Named tuples returned by testing and diagnostic functions.

TestResult

Bases: NamedTuple

Result of a two-sample permutation hypothesis test.

Returned by :func:~divergence.two_sample.permutation_test and related testing functions. Fields can be accessed by name or by index.

Attributes:

Name Type Description
statistic float

The observed test statistic computed on the original (unpermuted) samples.

p_value float

The permutation p-value: the fraction of permuted statistics that are at least as extreme as the observed statistic.

null_distribution ndarray

Array of test-statistic values computed under each permutation of the sample labels, representing the null distribution.

ChainKSDResult

Bases: NamedTuple

Result of per-chain kernel Stein discrepancy analysis.

Returned by :func:~divergence.bayesian.chain_ksd. Each field corresponds to KSD values computed on different subsets of the MCMC output. Small values indicate that the chain's empirical distribution is close to the target.

Attributes:

Name Type Description
ksd_per_chain ndarray

KSD value for each chain, shape (n_chains,).

ksd_split_first ndarray or None

KSD for the first half of each chain, shape (n_chains,). None if split=False was specified.

ksd_split_second ndarray or None

KSD for the second half of each chain, shape (n_chains,). None if split=False was specified.

ksd_pooled float

KSD computed from all chains pooled together.

ChainTestResult

Bases: NamedTuple

Result of pairwise two-sample tests between MCMC chains.

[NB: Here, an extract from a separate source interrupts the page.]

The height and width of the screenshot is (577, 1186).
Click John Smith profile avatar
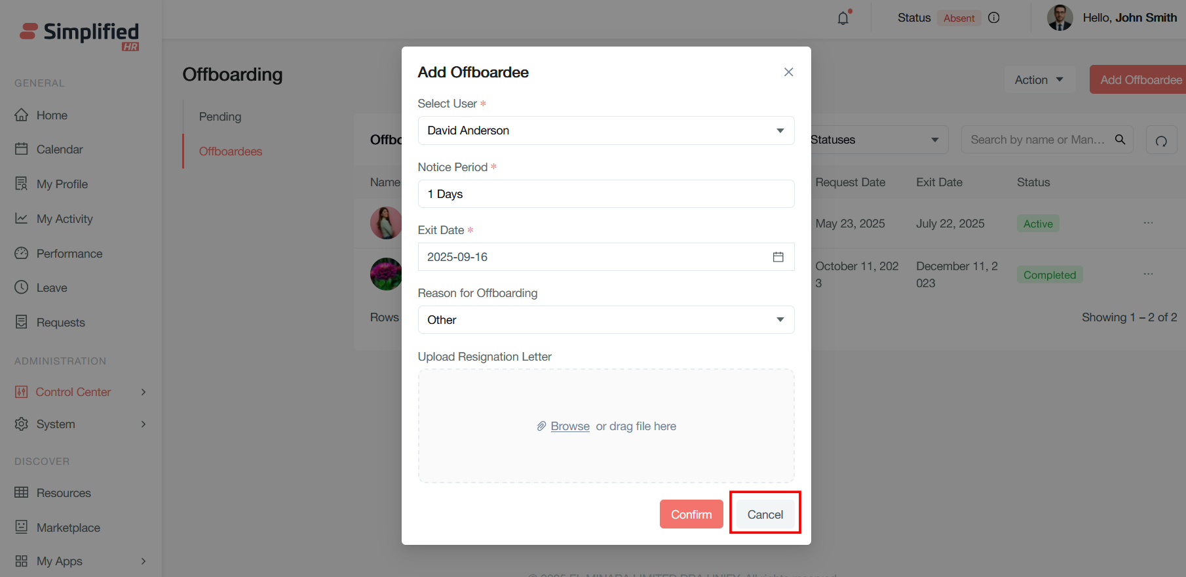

Returned by :func:~divergence.bayesian.chain_two_sample_test. Provides calibrated p-values for the null hypothesis that each pair of chains samples from the same distribution.

Attributes:

Name Type Description
p_value_matrix ndarray

Pairwise p-values, shape (n_chains, n_chains). Diagonal entries are 1.0 (a chain is identical to itself).

statistic_matrix ndarray

Pairwise test statistics, shape (n_chains, n_chains). Diagonal entries are 0.0.

min_p_value float

Minimum off-diagonal p-value across all chain pairs. The most evidence of distributional discrepancy.

any_significant bool

Whether any chain pair has a p-value below 0.05.

MixingDiagnostic

Bases: NamedTuple

Result of transfer-entropy-based mixing diagnostics.

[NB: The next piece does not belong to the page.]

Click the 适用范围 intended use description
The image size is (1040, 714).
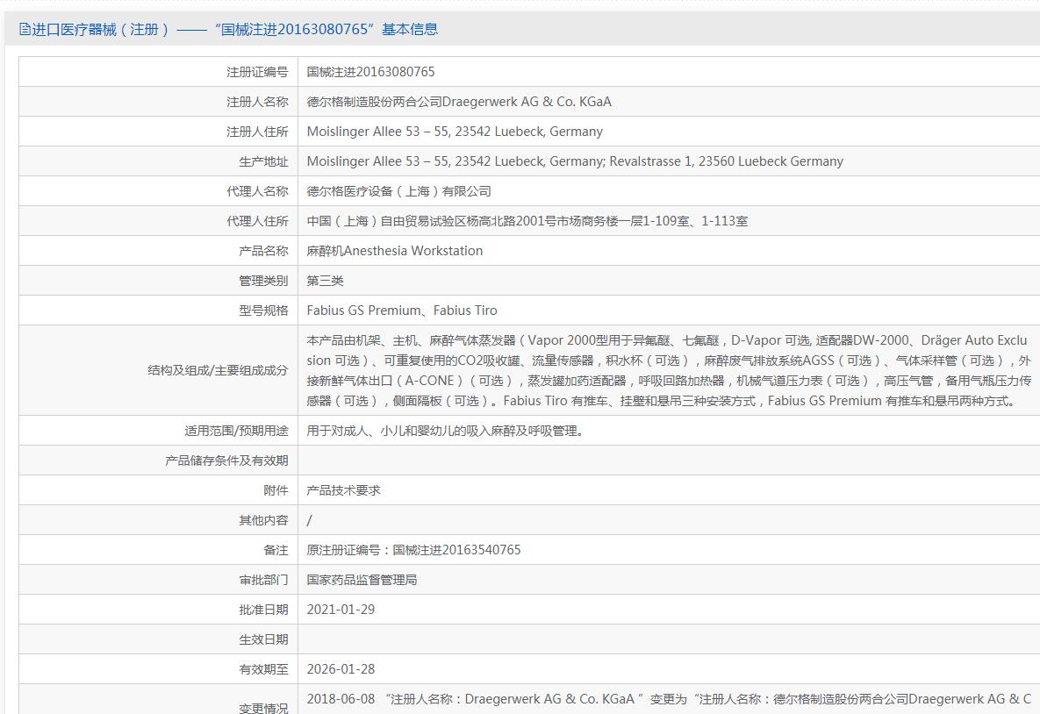coord(445,431)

Returned by :func:~divergence.bayesian.mixing_diagnostic. Uses transfer entropy to detect non-stationarity within chains and spurious dependence between chains.

Attributes:

Name Type Description
stationarity_te ndarray

Transfer entropy from the first half to the second half of each chain, shape (n_chains,). Low values indicate stationarity; elevated values suggest the chain has not yet reached its stationary distribution.

cross_chain_te ndarray

Transfer entropy between consecutive chain pairs, shape (n_chains - 1,). Low values indicate independence between chains; elevated values suggest shared non-stationarity or coupling artifacts.